Фрагмент текста ::
Он любил средневековую Францию и современную простую жизнь виноградарей и пахарей, Жанну д'Арк, священный сумрак Собора Богоматери в Шартре. Пеги паломничал не к сводам и шпилям Собора, он шествовал по древней, срединной и коренной Франции к Божией Матери, на молитвы которой сынов-не надеялся, которую благоговейно почитал. А не любил он, пугался состояния успокоенности, не принимал «чувства твердой почвы, для него противоположное состоянию благодати» (Федотов). Пеги, заявивший, что «католики несносны в своей мистической успокоенности», немало обвинений и горьких упреков адресовал духовенству Церкви, в частности в «Диалоге истории…». Но именно к этой Церкви, а не к иной, Пеги все же считал себя принадлежащим.

Записи набора данных ::
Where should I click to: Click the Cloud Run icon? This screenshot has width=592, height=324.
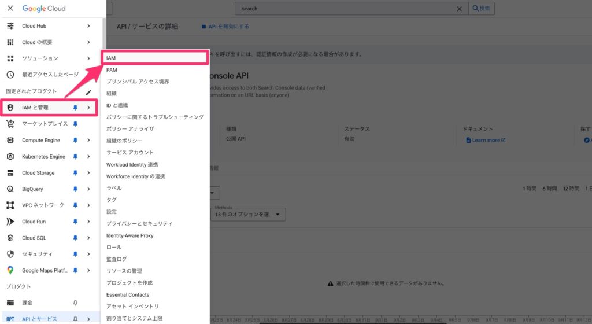pyautogui.click(x=10, y=222)
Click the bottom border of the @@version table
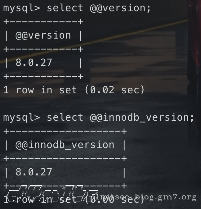The image size is (201, 209). tap(43, 76)
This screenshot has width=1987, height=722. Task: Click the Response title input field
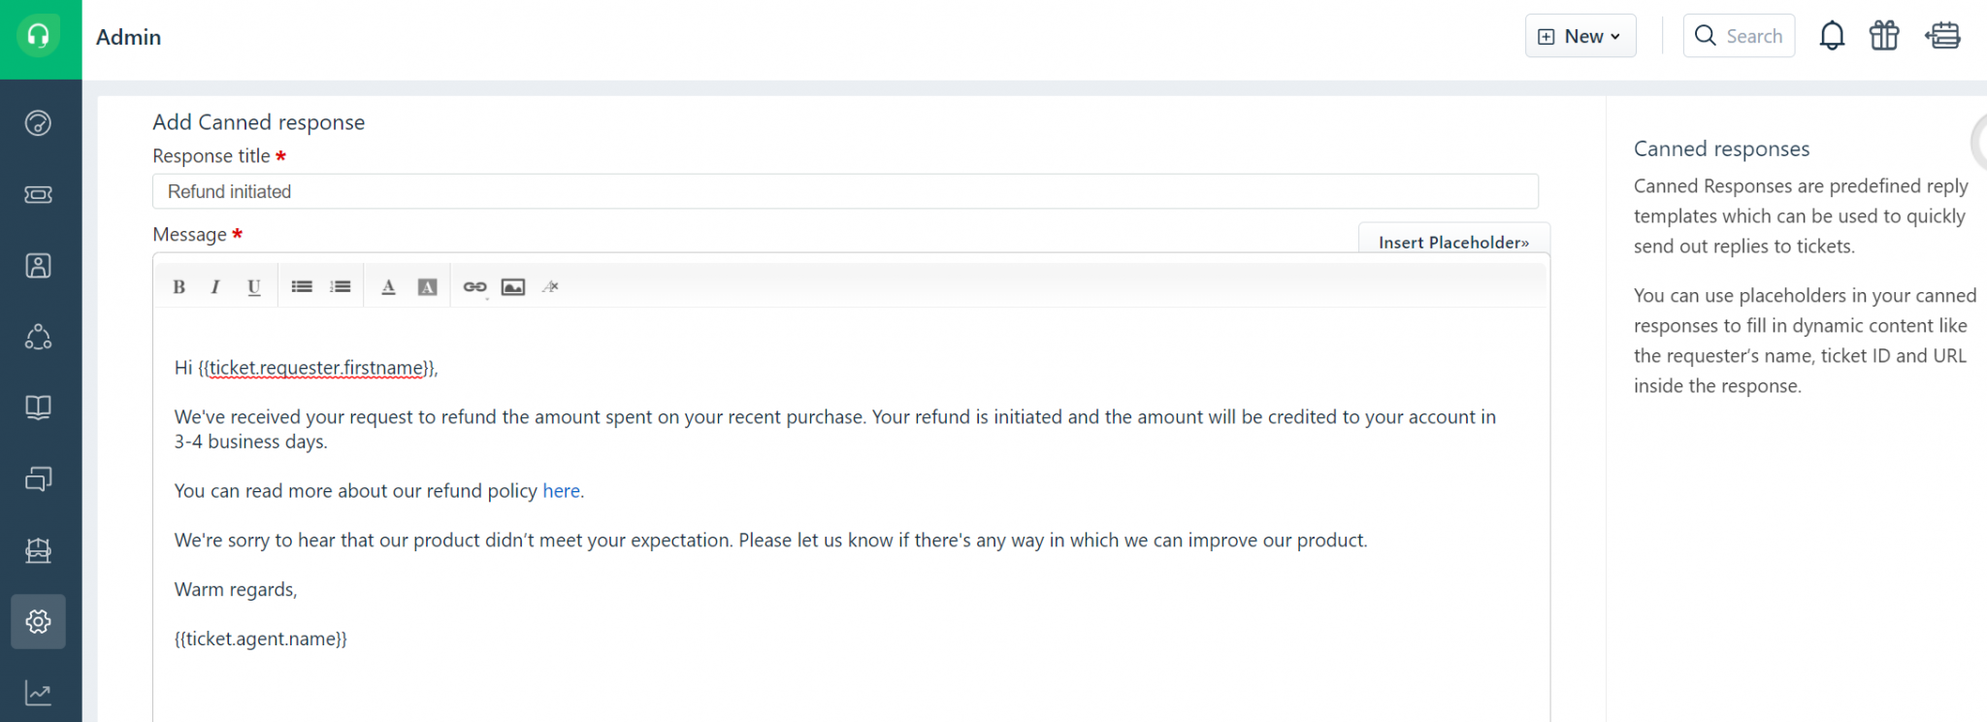845,191
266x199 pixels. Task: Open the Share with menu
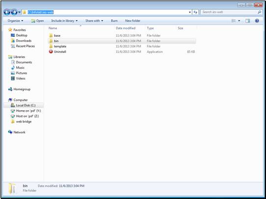94,21
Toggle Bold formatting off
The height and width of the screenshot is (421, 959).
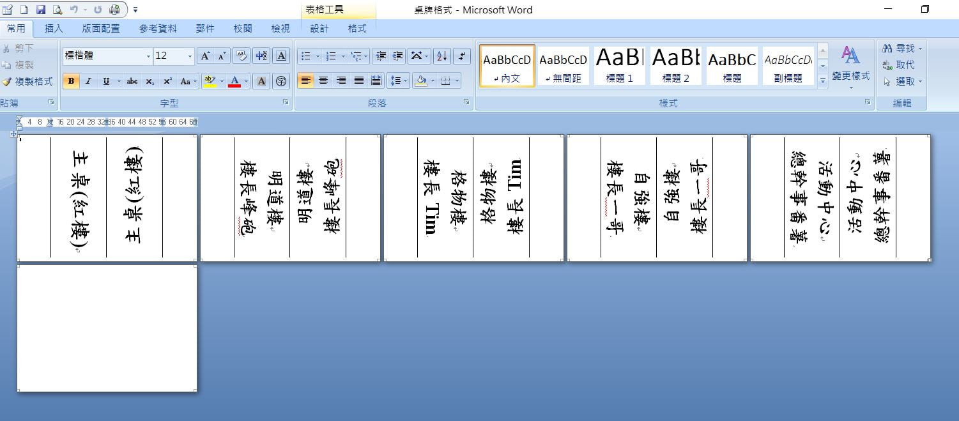click(x=71, y=82)
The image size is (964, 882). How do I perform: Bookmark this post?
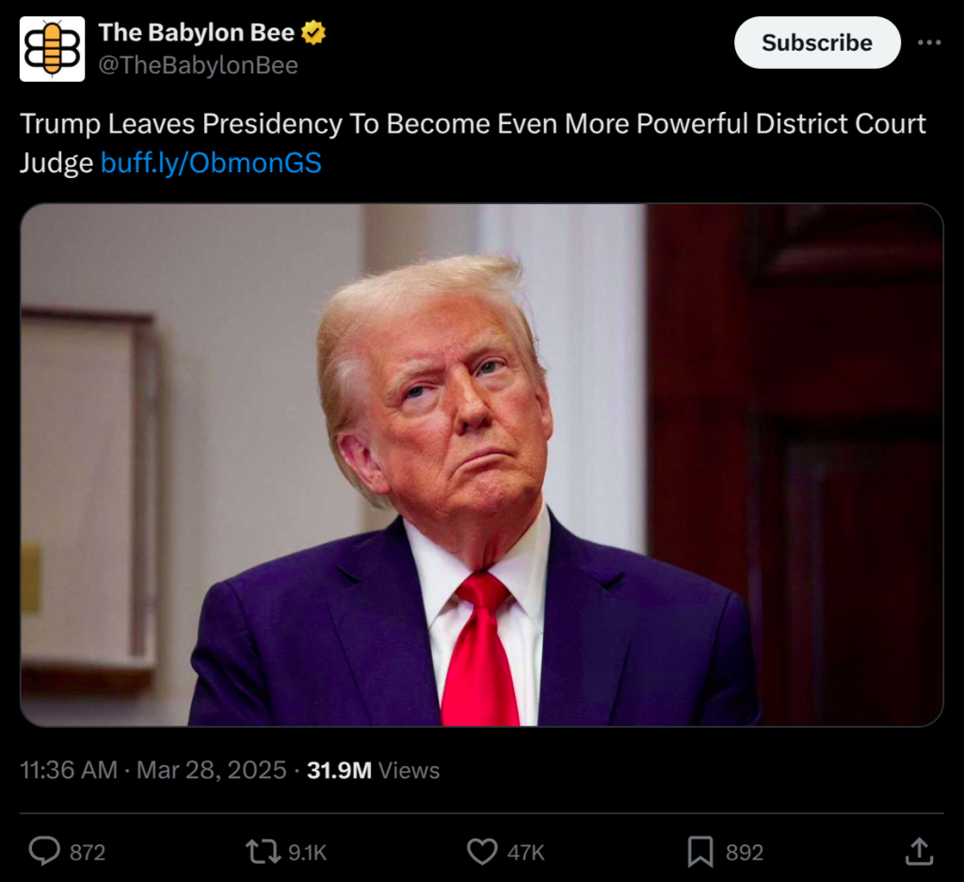coord(699,851)

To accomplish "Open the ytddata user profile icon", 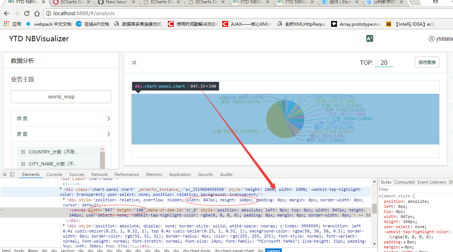I will click(431, 39).
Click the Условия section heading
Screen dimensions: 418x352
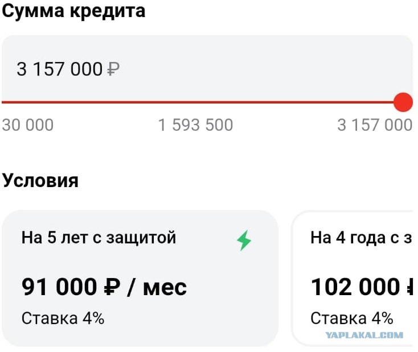[x=40, y=180]
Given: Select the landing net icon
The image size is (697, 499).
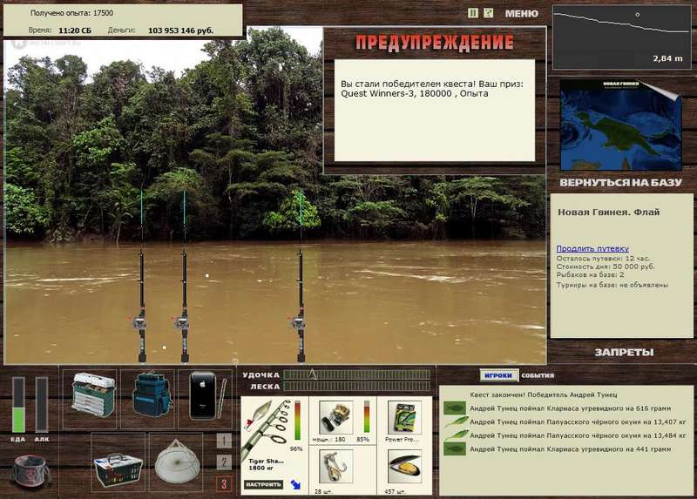Looking at the screenshot, I should pos(177,462).
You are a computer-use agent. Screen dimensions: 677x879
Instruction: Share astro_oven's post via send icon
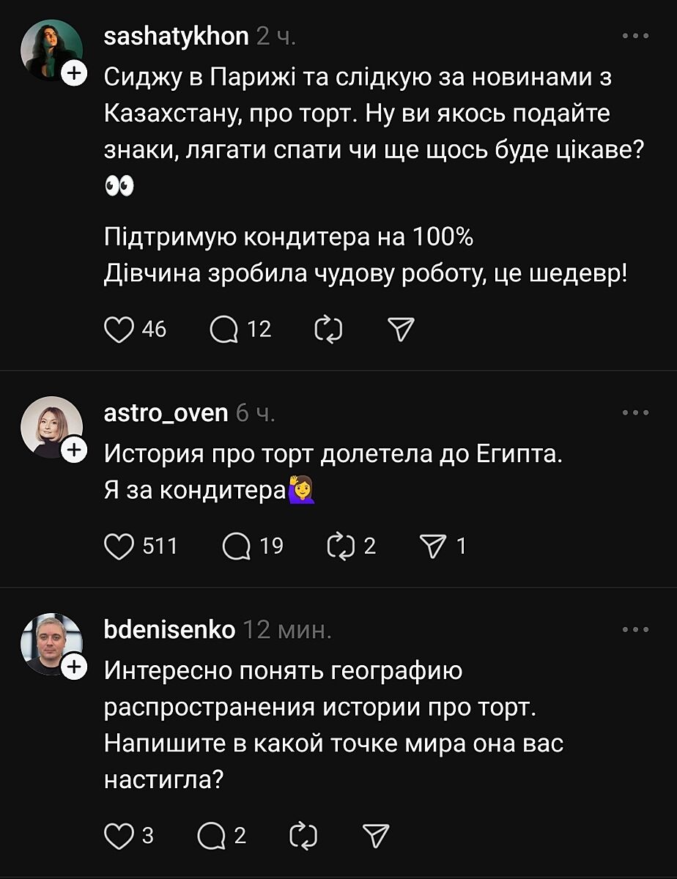point(432,546)
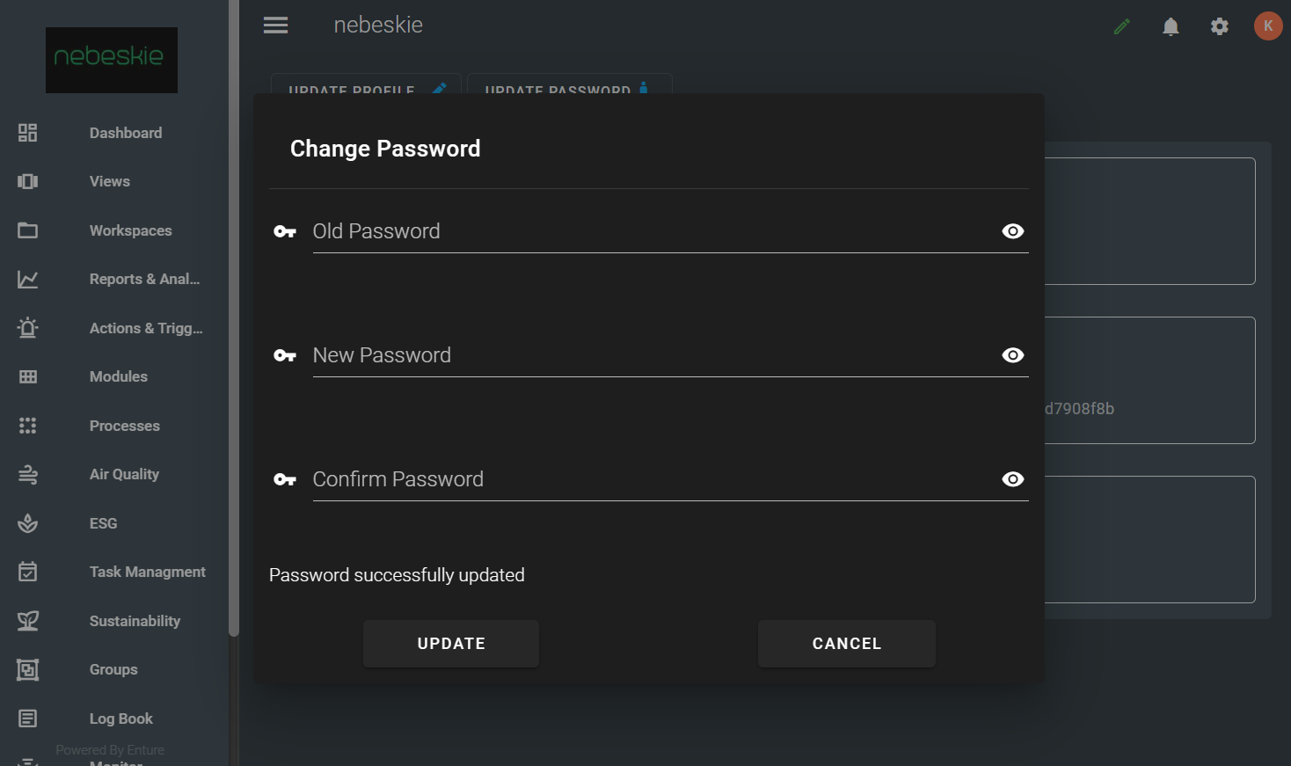Toggle New Password visibility eye
This screenshot has height=766, width=1291.
pos(1013,355)
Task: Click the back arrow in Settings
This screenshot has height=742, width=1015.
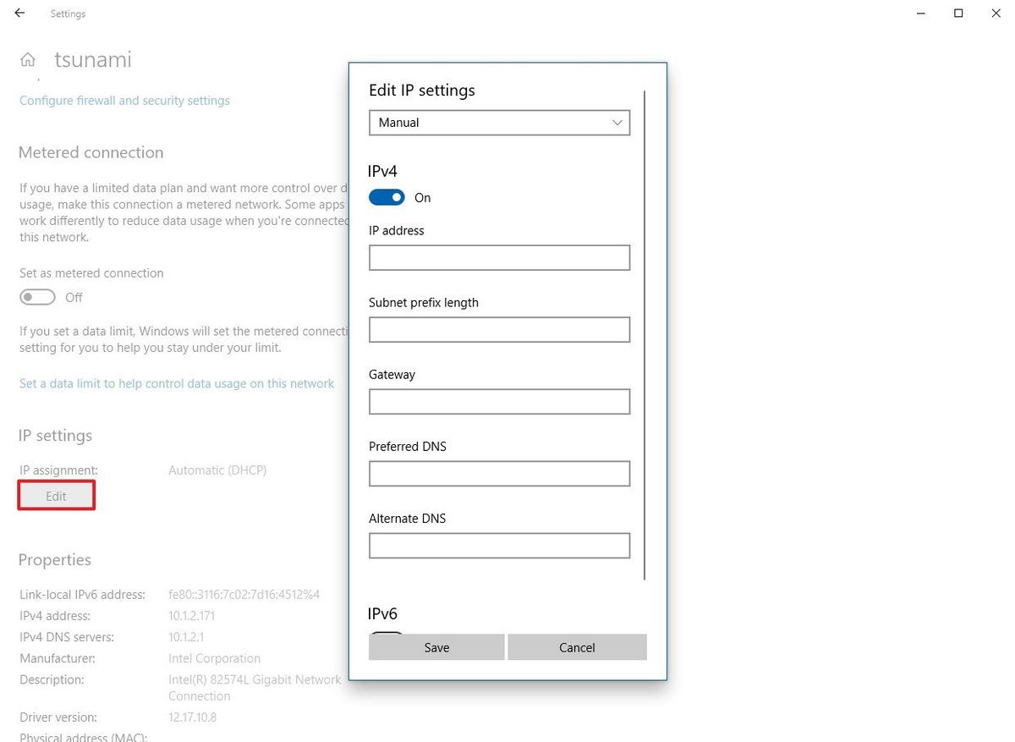Action: (19, 13)
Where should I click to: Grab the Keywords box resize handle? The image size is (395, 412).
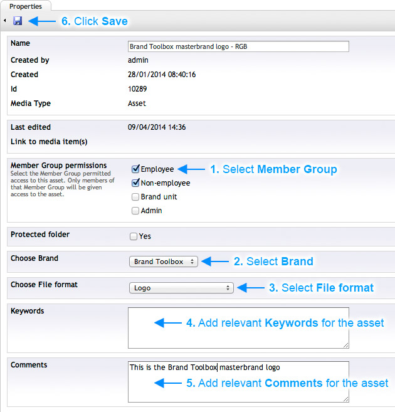point(345,345)
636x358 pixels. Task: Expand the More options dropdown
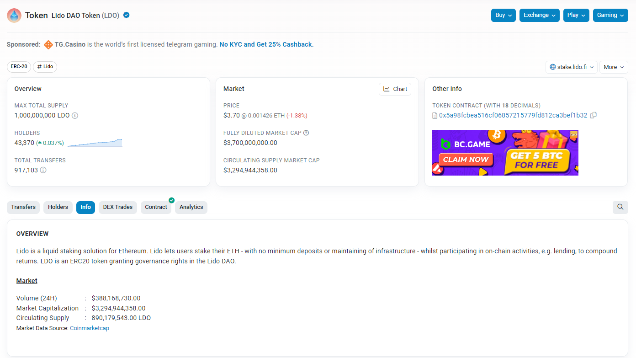(613, 67)
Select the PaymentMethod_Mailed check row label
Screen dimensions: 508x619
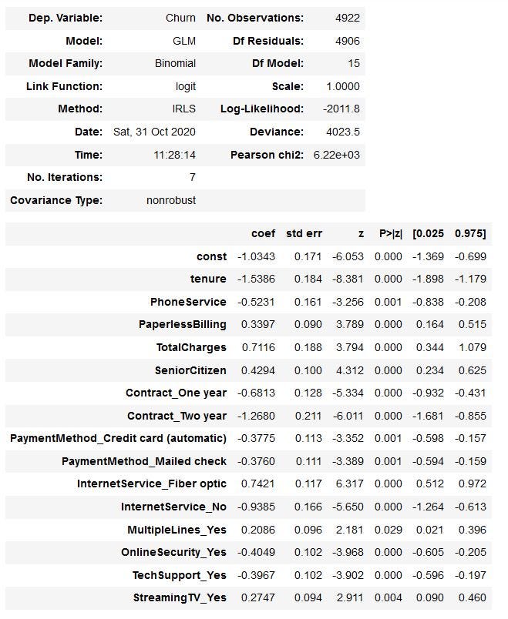coord(144,461)
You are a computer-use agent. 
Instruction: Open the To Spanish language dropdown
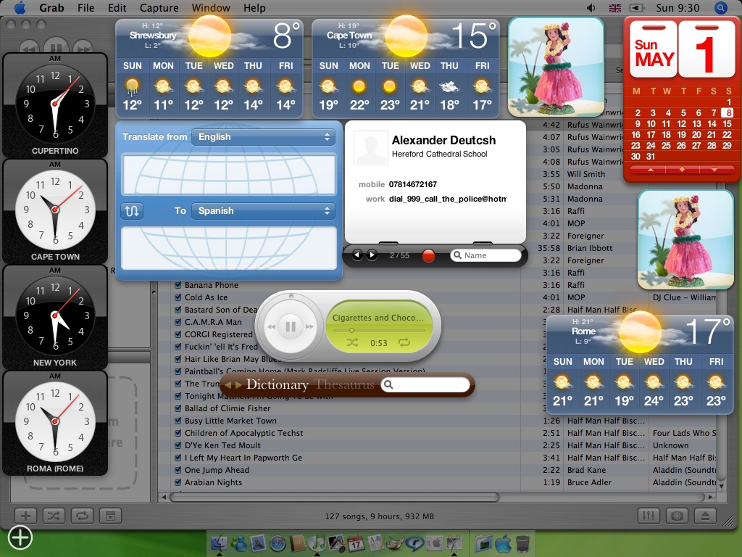tap(263, 211)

Задание 1 :: Перепишите дословно отрывок из текста о Пеги, начиная со слов «Он любил средневековую» и заканчивая словами «считал себя принадлежащим.».
Задание 2 :: Напишите продолжение текста о Пеги, следующее за его последним предложением.

Письменный ответ 1 ::
Он любил средневековую Францию и современную простую жизнь виноградарей и пахарей, Жанну д'Арк, священный сумрак Собора Богоматери в Шартре. Пеги паломничал не к сводам и шпилям Собора, он шествовал по древней, срединной и коренной Франции к Божией Матери, на молитвы которой сынов-не надеялся, которую благоговейно почитал. А не любил он, пугался состояния успокоенности, не принимал «чувства твердой почвы, для него противоположное состоянию благодати» (Федотов). Пеги, заявивший, что «католики несносны в своей мистической успокоенности», немало обвинений и горьких упреков адресовал духовенству Церкви, в частности в «Диалоге истории…». Но именно к этой Церкви, а не к иной, Пеги все же считал себя принадлежащим.

Письменный ответ 2 ::
Клирики, по его мнению, виноваты даже в самом страшном: на них возлагается ответственность за «дехристианизацию» христианнейшей когда-то Франции. Они пригрелись в своем неразмышляющем благополучии, они привыкли… Они, как полагает Пеги, считают, что правильное состояние и мироощущение христианина есть состояние незыблемого мира: в разуме и посредством мысли – в окружающей действительности. Для Пеги же сущность духовной жизни заключена в несговорчивом беспокойстве (см. в начале данной главы о «вечной обеспокоенности» как аналоге совести в эссе «Предрассветной порой»).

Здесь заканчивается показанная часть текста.